§ **Exercise requirements**: Pull every line holding the word "plus" from the data below and copy it.

§ **Stored data**:
####################

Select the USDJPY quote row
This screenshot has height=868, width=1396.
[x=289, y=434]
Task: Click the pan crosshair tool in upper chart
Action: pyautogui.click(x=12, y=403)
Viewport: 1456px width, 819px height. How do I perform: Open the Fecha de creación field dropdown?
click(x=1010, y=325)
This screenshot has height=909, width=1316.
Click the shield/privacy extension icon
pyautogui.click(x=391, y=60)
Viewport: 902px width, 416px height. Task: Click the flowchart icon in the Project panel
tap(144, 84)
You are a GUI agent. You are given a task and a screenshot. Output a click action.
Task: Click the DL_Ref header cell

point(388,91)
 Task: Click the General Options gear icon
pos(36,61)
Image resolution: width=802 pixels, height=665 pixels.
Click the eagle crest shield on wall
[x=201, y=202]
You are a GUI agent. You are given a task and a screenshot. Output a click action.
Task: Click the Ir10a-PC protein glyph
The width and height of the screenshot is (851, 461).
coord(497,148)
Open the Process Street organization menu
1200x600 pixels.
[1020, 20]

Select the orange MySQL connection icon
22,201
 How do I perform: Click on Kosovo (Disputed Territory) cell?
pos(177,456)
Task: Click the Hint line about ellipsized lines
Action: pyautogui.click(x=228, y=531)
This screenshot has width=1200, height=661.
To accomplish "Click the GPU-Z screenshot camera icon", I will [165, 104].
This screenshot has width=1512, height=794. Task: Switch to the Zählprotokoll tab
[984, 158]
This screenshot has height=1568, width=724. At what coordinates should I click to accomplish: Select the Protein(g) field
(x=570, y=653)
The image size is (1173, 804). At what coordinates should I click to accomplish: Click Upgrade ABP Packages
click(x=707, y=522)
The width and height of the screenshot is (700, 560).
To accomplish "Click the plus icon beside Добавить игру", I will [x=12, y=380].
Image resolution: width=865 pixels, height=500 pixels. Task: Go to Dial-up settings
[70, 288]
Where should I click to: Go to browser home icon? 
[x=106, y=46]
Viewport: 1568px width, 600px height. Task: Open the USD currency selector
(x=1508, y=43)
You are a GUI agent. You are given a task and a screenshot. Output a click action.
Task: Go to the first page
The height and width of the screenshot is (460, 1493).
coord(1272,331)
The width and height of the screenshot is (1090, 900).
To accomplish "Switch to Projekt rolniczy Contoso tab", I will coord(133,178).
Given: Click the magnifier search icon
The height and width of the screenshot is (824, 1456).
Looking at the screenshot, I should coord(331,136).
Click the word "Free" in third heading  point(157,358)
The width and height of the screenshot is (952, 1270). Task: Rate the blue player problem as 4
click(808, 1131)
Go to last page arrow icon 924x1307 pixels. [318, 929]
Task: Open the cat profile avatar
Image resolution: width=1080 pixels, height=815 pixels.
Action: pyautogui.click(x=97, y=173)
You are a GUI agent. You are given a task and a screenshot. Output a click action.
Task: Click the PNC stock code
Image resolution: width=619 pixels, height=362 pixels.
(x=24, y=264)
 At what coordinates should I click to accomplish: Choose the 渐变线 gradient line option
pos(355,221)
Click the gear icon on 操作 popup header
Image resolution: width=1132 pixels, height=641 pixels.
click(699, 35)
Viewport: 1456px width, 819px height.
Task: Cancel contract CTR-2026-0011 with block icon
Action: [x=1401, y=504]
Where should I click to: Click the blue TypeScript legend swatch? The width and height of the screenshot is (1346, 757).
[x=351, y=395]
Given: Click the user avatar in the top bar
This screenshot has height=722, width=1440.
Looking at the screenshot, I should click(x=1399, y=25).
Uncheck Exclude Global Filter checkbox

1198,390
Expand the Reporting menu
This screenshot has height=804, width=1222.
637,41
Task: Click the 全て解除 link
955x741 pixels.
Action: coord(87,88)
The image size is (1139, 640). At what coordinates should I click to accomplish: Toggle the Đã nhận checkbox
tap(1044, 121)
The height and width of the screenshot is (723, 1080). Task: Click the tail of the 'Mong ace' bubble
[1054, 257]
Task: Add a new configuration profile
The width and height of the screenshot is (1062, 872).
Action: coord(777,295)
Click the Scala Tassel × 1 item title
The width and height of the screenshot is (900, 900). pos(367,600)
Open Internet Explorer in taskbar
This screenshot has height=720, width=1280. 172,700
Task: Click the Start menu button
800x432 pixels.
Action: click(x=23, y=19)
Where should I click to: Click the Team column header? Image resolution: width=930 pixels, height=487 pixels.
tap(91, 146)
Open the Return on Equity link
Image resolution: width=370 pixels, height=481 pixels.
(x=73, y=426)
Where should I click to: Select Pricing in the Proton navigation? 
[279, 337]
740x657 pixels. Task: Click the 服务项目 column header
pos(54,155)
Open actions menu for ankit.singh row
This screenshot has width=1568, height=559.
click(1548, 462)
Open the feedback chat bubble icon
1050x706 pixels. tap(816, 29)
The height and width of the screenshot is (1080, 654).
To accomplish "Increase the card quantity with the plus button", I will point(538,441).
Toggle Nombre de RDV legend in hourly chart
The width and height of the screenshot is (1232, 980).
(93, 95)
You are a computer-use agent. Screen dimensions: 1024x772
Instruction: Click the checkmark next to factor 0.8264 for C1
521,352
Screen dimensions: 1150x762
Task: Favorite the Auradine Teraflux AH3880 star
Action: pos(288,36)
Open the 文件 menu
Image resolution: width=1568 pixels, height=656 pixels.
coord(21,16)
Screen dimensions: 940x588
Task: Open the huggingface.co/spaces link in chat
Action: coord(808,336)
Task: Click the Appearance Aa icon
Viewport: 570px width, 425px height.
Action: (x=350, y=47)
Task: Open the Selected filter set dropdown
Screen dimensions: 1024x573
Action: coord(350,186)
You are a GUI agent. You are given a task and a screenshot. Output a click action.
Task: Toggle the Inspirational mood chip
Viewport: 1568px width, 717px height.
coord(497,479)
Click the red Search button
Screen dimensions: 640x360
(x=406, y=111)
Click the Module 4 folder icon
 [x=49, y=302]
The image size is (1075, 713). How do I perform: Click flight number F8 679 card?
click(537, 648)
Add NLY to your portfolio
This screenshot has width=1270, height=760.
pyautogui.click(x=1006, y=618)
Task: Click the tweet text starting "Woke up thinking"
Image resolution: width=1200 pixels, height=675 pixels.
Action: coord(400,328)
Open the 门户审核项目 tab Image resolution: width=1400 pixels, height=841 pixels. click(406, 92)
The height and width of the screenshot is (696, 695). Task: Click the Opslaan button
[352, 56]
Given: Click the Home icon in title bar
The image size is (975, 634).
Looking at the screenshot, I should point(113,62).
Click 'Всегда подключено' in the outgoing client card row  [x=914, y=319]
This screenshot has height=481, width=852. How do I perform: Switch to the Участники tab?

####################

§ **Solved problem**:
To accomplish "Click the plus icon beside Добавить игру", I will [x=12, y=380].
To accomplish "Increase the card quantity with the plus button", I will point(538,441).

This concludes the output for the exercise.